[BEGIN Data for this exercise]
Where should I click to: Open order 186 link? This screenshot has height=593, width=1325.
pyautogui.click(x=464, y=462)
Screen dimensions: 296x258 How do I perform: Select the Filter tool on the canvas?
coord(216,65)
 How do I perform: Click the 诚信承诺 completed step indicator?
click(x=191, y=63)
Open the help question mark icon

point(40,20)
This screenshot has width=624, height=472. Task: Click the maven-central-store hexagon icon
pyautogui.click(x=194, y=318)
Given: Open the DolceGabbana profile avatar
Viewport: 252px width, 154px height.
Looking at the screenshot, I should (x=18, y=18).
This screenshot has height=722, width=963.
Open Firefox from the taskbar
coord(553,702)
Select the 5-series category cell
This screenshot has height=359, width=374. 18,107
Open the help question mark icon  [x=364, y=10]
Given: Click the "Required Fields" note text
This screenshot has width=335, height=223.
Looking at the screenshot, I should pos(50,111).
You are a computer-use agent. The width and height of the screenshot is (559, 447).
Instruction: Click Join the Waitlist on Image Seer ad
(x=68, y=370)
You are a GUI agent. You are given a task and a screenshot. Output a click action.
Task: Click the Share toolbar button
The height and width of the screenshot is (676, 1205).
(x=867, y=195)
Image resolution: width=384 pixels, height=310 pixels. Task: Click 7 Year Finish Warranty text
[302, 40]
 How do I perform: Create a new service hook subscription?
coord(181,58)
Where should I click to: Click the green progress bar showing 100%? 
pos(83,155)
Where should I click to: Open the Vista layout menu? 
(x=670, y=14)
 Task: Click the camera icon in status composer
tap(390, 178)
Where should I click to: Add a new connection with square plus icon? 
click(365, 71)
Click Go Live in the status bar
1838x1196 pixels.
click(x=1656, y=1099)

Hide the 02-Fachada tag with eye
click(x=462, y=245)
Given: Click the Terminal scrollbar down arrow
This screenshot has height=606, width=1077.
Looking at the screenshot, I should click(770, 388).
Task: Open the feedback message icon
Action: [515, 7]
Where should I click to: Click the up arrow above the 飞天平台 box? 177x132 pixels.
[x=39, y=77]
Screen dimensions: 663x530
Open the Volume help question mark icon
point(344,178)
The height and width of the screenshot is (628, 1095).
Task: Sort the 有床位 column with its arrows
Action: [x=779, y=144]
[END Data for this exercise]
Exercise goal: Reproduce the material verbatim, beginning at the line that contains "This screenshot has height=722, width=963." and ending after the line that contains "[x=39, y=77]", with both of those lines included.

Expected answer:
This screenshot has height=722, width=963.
Open Firefox from the taskbar
coord(553,702)
Select the 5-series category cell
This screenshot has height=359, width=374. 18,107
Open the help question mark icon  [x=364, y=10]
Given: Click the "Required Fields" note text
This screenshot has width=335, height=223.
Looking at the screenshot, I should pos(50,111).
You are a computer-use agent. The width and height of the screenshot is (559, 447).
Instruction: Click Join the Waitlist on Image Seer ad
(x=68, y=370)
You are a GUI agent. You are given a task and a screenshot. Output a click action.
Task: Click the Share toolbar button
The height and width of the screenshot is (676, 1205).
(x=867, y=195)
Image resolution: width=384 pixels, height=310 pixels. Task: Click 7 Year Finish Warranty text
[302, 40]
 How do I perform: Create a new service hook subscription?
coord(181,58)
Where should I click to: Click the green progress bar showing 100%? 
pos(83,155)
Where should I click to: Open the Vista layout menu? 
(x=670, y=14)
 Task: Click the camera icon in status composer
tap(390, 178)
Where should I click to: Add a new connection with square plus icon? 
click(365, 71)
Click Go Live in the status bar
1838x1196 pixels.
click(x=1656, y=1099)

Hide the 02-Fachada tag with eye
click(x=462, y=245)
Given: Click the Terminal scrollbar down arrow
This screenshot has height=606, width=1077.
Looking at the screenshot, I should click(770, 388).
Task: Open the feedback message icon
Action: [515, 7]
Where should I click to: Click the up arrow above the 飞天平台 box? 177x132 pixels.
[x=39, y=77]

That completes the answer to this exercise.